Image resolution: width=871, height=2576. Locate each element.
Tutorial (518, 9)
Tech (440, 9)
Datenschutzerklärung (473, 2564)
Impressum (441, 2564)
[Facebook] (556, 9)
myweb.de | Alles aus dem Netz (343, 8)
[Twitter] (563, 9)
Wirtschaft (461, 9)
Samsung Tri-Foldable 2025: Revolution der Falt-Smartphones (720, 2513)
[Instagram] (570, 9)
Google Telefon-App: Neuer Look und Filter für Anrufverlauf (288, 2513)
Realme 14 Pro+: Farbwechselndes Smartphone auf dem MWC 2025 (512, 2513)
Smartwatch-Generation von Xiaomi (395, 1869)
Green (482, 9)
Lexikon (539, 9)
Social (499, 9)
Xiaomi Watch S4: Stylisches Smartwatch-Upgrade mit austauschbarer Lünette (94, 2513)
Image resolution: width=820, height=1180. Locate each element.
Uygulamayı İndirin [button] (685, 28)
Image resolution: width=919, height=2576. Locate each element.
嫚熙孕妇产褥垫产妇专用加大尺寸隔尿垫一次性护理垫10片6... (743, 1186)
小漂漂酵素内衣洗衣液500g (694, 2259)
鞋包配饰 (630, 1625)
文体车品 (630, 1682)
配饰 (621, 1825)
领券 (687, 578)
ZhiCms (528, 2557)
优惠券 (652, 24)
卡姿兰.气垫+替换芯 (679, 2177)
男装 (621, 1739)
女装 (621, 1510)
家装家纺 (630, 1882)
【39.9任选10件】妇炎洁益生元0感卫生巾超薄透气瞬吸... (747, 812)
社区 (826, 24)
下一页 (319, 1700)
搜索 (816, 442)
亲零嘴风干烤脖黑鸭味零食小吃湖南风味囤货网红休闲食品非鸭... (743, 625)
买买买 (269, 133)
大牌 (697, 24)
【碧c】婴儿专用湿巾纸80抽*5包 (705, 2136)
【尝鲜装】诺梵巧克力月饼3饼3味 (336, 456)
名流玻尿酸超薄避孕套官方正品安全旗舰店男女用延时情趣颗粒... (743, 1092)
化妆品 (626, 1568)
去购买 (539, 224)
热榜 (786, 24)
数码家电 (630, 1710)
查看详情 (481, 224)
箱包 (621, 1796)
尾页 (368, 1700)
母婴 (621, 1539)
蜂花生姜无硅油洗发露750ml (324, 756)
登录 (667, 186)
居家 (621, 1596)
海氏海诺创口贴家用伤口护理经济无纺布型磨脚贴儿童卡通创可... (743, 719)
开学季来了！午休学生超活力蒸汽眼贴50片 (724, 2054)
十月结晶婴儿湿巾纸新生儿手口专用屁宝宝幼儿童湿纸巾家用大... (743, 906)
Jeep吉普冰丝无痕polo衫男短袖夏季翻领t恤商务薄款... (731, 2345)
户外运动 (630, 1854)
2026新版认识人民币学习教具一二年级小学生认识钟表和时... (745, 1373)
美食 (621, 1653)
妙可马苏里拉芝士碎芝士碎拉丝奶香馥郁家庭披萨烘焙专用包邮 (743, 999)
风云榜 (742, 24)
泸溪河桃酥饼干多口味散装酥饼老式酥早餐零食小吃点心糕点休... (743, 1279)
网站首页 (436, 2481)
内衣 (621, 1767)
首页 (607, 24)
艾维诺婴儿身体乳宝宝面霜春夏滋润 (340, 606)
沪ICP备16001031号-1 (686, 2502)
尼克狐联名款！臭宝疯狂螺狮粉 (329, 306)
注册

## EXERCISE BRIEF
From the records above, repeat exactly the lines from the one with "Google Telefon-App: Neuer" through the one with "十月结晶婴儿湿巾纸新生儿手口专用屁宝宝幼儿童湿纸巾家用大... (743, 906)", both included.

## ANSWER TO THIS EXERCISE
Google Telefon-App: Neuer Look und Filter für Anrufverlauf (288, 2513)
Realme 14 Pro+: Farbwechselndes Smartphone auf dem MWC 2025 (512, 2513)
Smartwatch-Generation von Xiaomi (395, 1869)
Green (482, 9)
Lexikon (539, 9)
Social (499, 9)
Xiaomi Watch S4: Stylisches Smartwatch-Upgrade mit austauschbarer Lünette (94, 2513)
Image resolution: width=820, height=1180. Locate each element.
Uygulamayı İndirin [button] (685, 28)
Image resolution: width=919, height=2576. Locate each element.
嫚熙孕妇产褥垫产妇专用加大尺寸隔尿垫一次性护理垫10片6... (743, 1186)
小漂漂酵素内衣洗衣液500g (694, 2259)
鞋包配饰 (630, 1625)
文体车品 (630, 1682)
配饰 (621, 1825)
领券 (687, 578)
ZhiCms (528, 2557)
优惠券 (652, 24)
卡姿兰.气垫+替换芯 (679, 2177)
男装 (621, 1739)
女装 (621, 1510)
家装家纺 (630, 1882)
【39.9任选10件】妇炎洁益生元0感卫生巾超薄透气瞬吸... (747, 812)
社区 (826, 24)
下一页 (319, 1700)
搜索 (816, 442)
亲零嘴风干烤脖黑鸭味零食小吃湖南风味囤货网红休闲食品非鸭... (743, 625)
买买买 (269, 133)
大牌 (697, 24)
【碧c】婴儿专用湿巾纸80抽*5包 (705, 2136)
【尝鲜装】诺梵巧克力月饼3饼3味 (336, 456)
名流玻尿酸超薄避孕套官方正品安全旗舰店男女用延时情趣颗粒... (743, 1092)
化妆品 (626, 1568)
去购买 (539, 224)
热榜 (786, 24)
数码家电 (630, 1710)
查看详情 (481, 224)
箱包 (621, 1796)
尾页 (368, 1700)
母婴 (621, 1539)
蜂花生姜无硅油洗发露750ml (324, 756)
登录 (667, 186)
居家 (621, 1596)
海氏海诺创口贴家用伤口护理经济无纺布型磨脚贴儿童卡通创可... (743, 719)
开学季来了！午休学生超活力蒸汽眼贴50片 (724, 2054)
十月结晶婴儿湿巾纸新生儿手口专用屁宝宝幼儿童湿纸巾家用大... (743, 906)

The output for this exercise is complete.